[Start of section]

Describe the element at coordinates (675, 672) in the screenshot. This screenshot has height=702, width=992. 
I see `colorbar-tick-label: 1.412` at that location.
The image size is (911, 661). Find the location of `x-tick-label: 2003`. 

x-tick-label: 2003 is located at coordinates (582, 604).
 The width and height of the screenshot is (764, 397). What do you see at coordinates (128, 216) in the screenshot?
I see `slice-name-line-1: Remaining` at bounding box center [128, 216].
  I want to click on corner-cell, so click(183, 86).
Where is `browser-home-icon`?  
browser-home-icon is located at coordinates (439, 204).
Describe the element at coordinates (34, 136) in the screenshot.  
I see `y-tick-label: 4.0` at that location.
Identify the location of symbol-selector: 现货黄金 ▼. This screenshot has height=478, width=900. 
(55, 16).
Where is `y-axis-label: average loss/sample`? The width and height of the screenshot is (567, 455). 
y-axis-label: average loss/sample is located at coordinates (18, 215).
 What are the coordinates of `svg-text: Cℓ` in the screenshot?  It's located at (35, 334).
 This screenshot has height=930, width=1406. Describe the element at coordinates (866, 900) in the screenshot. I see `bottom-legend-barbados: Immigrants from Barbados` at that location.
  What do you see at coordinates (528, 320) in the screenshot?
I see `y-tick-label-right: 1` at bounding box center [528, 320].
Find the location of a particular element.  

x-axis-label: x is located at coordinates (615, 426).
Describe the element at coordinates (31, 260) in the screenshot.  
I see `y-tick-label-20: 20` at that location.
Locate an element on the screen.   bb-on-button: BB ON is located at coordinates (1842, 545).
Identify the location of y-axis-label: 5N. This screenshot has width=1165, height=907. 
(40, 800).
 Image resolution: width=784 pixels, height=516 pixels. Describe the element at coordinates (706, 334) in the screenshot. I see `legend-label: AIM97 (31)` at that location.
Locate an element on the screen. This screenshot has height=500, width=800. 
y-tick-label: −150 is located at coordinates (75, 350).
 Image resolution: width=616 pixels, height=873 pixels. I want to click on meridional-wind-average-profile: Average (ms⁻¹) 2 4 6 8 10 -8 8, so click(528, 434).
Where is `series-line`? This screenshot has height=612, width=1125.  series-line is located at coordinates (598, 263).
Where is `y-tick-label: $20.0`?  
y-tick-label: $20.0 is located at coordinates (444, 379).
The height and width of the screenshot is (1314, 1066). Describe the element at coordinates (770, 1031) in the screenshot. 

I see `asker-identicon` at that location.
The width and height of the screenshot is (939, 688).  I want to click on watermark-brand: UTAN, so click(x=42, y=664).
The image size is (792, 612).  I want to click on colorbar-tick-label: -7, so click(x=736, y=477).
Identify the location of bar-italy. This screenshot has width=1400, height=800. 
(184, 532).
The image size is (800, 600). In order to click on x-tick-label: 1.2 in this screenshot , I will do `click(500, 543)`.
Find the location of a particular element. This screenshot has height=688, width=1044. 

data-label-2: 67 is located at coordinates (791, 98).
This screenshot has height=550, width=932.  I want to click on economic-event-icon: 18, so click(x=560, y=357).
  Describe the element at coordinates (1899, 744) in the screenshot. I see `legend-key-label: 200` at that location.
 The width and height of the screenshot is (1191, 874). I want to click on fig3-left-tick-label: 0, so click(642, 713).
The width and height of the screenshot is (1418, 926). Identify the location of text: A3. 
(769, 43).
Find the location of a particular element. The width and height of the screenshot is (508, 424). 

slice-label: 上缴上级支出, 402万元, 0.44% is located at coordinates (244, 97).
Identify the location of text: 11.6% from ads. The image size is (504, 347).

[End of section]

Copy out the items word for word, from the line containing "Find the location of a particular element. The" through the end of the items.

Find the location of a particular element. The width and height of the screenshot is (508, 424). 

slice-label: 上缴上级支出, 402万元, 0.44% is located at coordinates (244, 97).
Identify the location of text: 11.6% from ads. The image size is (504, 347).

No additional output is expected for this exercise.